Thinking about an ex can also take a toll on you, one that should not be taken lightly. "Think about your thoughts and memories as stories—films that you play for yourself in your mind—and ask yourself how you feel at the end of the movie," Francis says. "If the thoughts consistently bring you anguish or anxiety, keep you from participating in your life, make you feel hopeless about the future, or lead to behaviors that are hurtful to yourself or to others, we know we have a problem."

When this is the case, she suggests seeking outside help. "Stay connected to your loved ones, and please reach out to the people who support you when you need them," advises Francis. "And consider working with a relationship therapist as part of your care team to help you learn new skills, heal from past traumas, and provide a non-judgmental space for emotional support."

Remember that, yep, you broke up for a reason.

So, you can't put thoughts of your ex on halt, but can you get through it? Totally. For instance, it's common to idealize past relationships—even the bad ones—which is often not an accurate depiction of what unfolded.
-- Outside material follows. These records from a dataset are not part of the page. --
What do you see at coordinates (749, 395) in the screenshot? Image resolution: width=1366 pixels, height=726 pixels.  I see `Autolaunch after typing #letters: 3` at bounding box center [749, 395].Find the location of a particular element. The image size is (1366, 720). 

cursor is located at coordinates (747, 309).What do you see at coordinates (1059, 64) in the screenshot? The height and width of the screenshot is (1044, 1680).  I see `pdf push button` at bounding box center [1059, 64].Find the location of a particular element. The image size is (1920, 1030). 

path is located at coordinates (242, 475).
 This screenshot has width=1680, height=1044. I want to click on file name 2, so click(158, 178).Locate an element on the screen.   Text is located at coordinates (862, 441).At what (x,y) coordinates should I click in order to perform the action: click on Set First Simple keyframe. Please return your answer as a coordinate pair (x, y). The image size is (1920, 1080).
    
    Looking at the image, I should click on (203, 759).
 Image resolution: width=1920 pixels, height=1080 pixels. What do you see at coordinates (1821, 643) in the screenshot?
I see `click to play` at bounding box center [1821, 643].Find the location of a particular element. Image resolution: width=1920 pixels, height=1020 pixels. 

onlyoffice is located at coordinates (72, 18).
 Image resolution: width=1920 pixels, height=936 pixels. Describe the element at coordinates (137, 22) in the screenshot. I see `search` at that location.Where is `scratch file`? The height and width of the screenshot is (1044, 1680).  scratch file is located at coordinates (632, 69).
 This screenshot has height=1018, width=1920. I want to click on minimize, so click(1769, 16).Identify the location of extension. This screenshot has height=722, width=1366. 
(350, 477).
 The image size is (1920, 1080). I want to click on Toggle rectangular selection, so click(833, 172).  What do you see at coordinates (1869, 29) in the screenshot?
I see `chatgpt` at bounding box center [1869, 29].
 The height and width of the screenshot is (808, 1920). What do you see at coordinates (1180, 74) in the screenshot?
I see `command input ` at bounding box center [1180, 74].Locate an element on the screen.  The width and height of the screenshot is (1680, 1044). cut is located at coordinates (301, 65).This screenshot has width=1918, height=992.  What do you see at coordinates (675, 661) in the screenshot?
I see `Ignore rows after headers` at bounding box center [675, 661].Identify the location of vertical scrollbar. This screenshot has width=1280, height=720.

Whenever that happens, try to remind yourself that your ex is your ex for a reason. (If it helps to list out those reasons, break out the pen and paper!)

And while it can feel like things are completely out of your control, it’s important to remember that, ultimately, they're not. "You have the ability to choose what you focus your attention on, but you won’t shame yourself into changing," Francis says. "So, try to find some self-compassion as you hold yourself accountable for working on feeling better, and remember that you are deserving of care and support."

Whether you're fresh off a breakup or your relationship is squarely in the rearview, thinking about your ex is a part of the healing process, like eating ice cream and binge-watching sad movies. Don't sweat the occasional thought, but be mindful of the role they play in your life. And remember: You—and only you—got this.